The 34 per cent benchmark achievement in 2016 is the lowest for Manitoba in the five years (2012-16) of data that the institute includes in the report. In 2012, 2013 and 2014, the province met the benchmark more than 60 per cent of the time.

"Manitoba has changed their numbers [and they're] not looking so good right now," said Tracy Johnson, CIHI's director of health system analysis.

That said, there's been a decrease across the country over the past five years, "so Manitoba is not the only province that's having a bit of trouble with cataracts," she said.

Johnson said she could only speculate on the reasons for the downturn.

"There's no one underlying issue across the country," she said. "In a smaller province, what can happen is you lose one ophthalmologist and that can make a huge impact on your wait list, because there's only a couple who may do those surgeries across an entire province."

Dr. Stephen Brodovsky, an ophthalmologist who specializes in corneal diseases at Winnipeg's Misericordia Health Centre, said the problem is two-fold — too much demand and not enough funding.

"With the current demographics and the aging population, the current demand for cataract surgery just exceeds the number of surgeries that we're funded for annually [by the province]," he said.

"Everyone would like to get their surgery done more quickly, so there's the stress of waiting but I think, in terms of overall quality of living, the impact is minimal at this stage. The majority of people who are waiting longer are still in a functional state, in terms of their vision [being] adequate for driving and most of their day-to-day activities.

"Essentially, we just have to have more funding from the government because we know that we're 1,000 or 2,000 cases per year short just in order to maintain the status quo."
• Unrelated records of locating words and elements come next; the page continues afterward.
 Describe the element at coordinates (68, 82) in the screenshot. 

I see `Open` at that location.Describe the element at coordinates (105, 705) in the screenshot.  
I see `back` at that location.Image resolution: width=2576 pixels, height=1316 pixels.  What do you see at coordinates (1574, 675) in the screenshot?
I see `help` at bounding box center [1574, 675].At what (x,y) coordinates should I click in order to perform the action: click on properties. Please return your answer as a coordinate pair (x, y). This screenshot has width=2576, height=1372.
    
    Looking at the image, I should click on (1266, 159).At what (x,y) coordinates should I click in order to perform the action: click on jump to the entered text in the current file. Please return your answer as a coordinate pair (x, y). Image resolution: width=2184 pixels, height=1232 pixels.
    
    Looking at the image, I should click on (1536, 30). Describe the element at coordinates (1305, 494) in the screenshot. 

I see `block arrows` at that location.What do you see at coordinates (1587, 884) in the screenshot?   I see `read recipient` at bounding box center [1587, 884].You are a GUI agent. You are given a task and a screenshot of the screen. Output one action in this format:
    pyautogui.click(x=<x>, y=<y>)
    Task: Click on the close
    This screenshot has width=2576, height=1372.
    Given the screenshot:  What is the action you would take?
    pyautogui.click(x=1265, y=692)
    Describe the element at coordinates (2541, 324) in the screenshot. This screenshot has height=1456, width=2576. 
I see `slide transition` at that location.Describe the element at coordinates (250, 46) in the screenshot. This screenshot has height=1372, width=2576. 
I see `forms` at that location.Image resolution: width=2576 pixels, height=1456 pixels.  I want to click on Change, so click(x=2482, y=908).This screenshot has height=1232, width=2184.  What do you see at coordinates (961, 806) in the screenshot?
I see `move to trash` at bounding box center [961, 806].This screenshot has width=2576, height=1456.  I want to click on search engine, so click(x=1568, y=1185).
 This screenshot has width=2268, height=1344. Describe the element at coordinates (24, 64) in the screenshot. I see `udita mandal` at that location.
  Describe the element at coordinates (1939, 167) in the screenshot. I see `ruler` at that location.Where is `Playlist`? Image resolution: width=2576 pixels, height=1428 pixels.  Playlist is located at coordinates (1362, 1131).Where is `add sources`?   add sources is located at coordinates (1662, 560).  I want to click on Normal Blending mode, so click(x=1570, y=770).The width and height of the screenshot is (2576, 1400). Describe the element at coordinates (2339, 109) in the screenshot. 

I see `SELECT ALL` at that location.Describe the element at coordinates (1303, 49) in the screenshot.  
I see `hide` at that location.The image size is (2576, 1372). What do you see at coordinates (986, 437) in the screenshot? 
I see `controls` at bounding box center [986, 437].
The Canadian Institute for Health Information's report provides a snapshot of patient wait times for several priority medical procedures in 2016 — including replacements for hips and knees, radiation therapy, bypass surgery, CT and MRI scans and various cancer surgeries.

Not all procedures have national benchmark times, but the number of patients and general waiting times can be compared between provinces and through various years.

For those procedures where benchmarks do exist, aside from cataract surgery, the majority of Manitoba patients were treated within the expected timeframe in 2016. The province met the benchmark in those procedures 58 per cent to 100 per cent of the time.

The 100 per cent is for radiation therapy, which has a benchmark of 28 days.

"Manitoba is doing extremely well with radiation therapy, getting patients in as soon as possible," Johnson said.

As for cataract surgery across Canada, the province where patients receive the quickest treatment is Prince Edward Island, where 92 per cent of people are treated within the benchmark wait time (50 per cent treated within 70 days, and 90 per cent within 102 days).

Newfoundland and Labrador is right behind with 90 per cent of people being seen within the benchmark.